▶ **Set exercise**
Count the lines in the material below that contain the string "checkbox", matching case exactly, and reply with the number alone.

Entries on locating words and elements
+++++

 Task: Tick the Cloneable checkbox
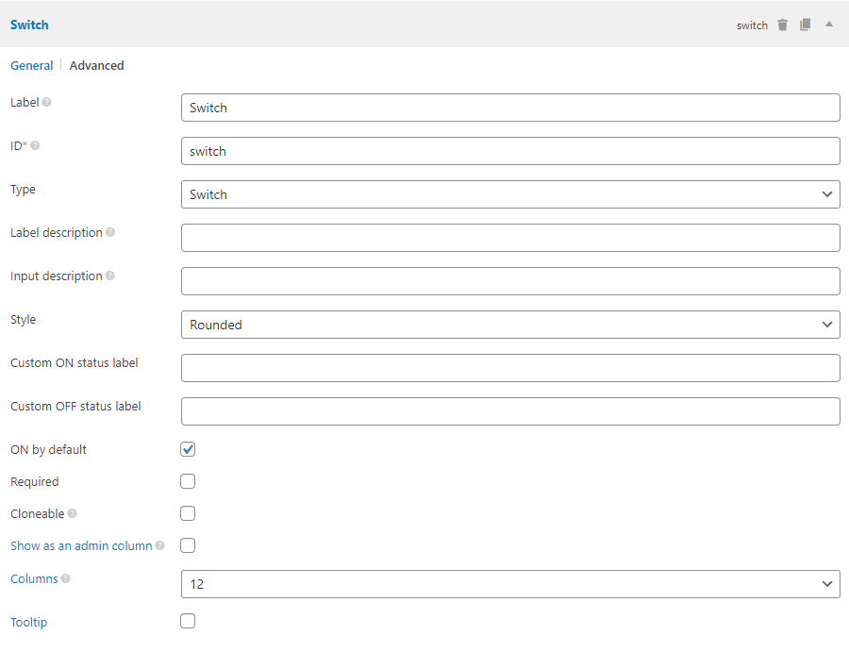pos(188,514)
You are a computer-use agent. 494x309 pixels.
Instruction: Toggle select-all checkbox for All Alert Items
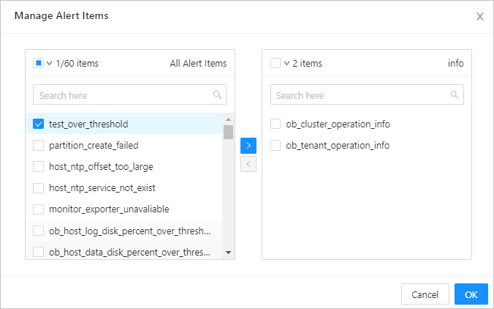click(38, 63)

+++++

▶ **Solution**
2